SOURCE RECORDS below:

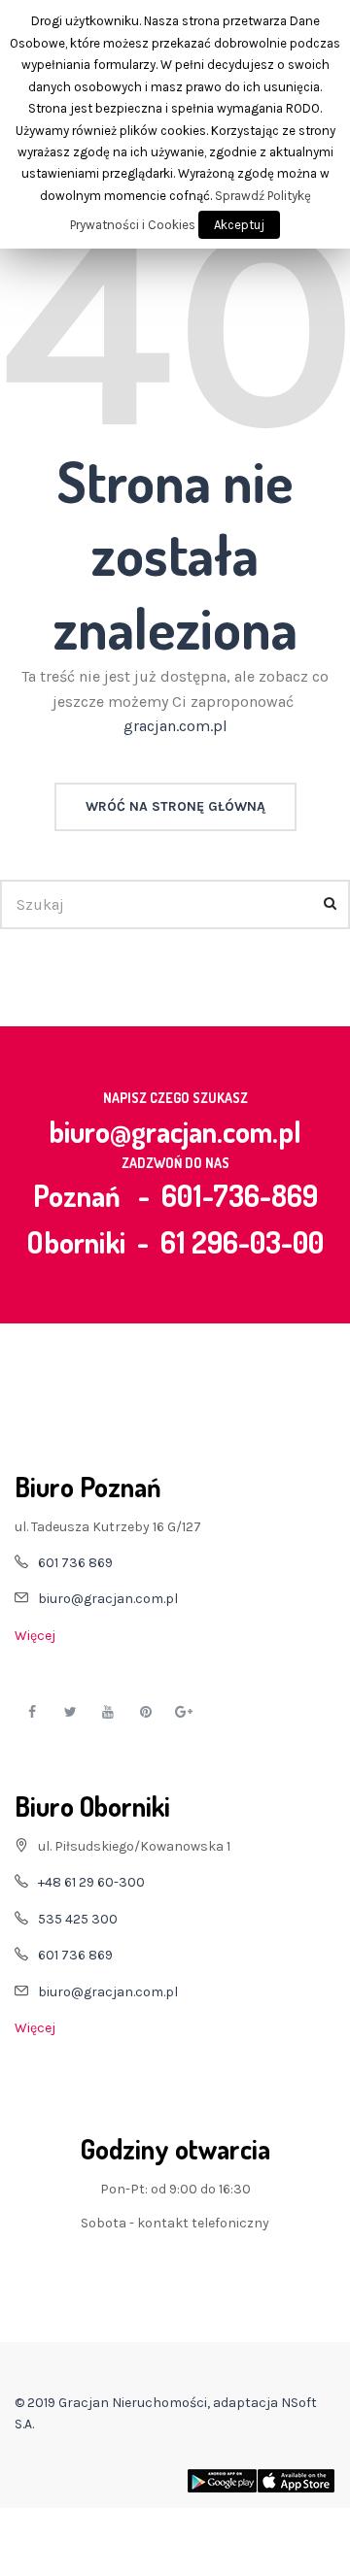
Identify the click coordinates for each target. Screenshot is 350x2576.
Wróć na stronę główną (175, 806)
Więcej (35, 1635)
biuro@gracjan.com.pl (175, 1131)
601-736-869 (239, 1195)
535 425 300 (78, 1919)
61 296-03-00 (242, 1241)
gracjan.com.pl (175, 726)
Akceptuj (239, 224)
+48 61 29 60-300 (91, 1882)
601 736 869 (75, 1563)
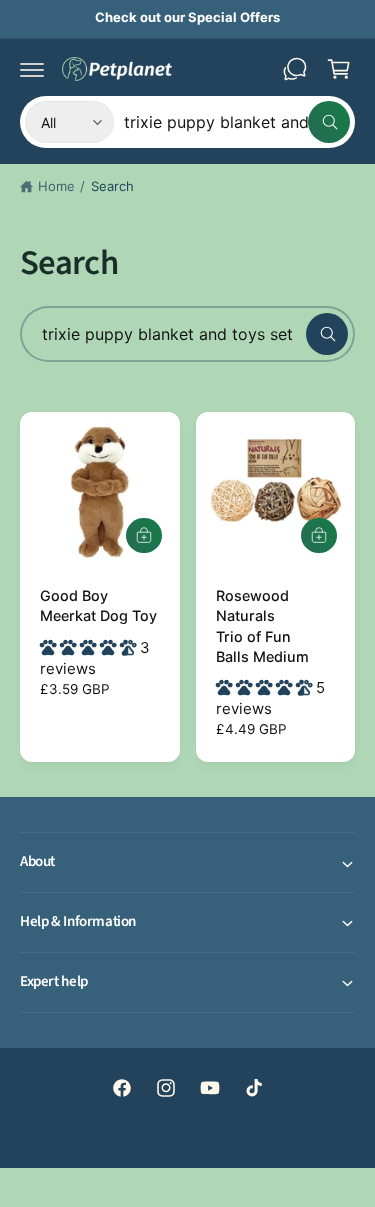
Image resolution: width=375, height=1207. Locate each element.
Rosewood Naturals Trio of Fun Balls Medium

End of SOURCE RECORDS.

- [WORK TO COMPLETE]:
Transcribe exactly and only the lines from the top of the records through the line containing "Image resolution: width=375, height=1207.", inclusive, and do not copy the pictures.

- [PROBLEM SOLUTION]:
Identify the click coordinates for each target. Screenshot is 350x2576.
Wróć na stronę główną (175, 806)
Więcej (35, 1635)
biuro@gracjan.com.pl (175, 1131)
601-736-869 (239, 1195)
535 425 300 (78, 1919)
61 296-03-00 (242, 1241)
gracjan.com.pl (175, 726)
Akceptuj (239, 224)
+48 61 29 60-300 (91, 1882)
601 736 869 (75, 1563)
Image resolution: width=375, height=1207. Locate each element.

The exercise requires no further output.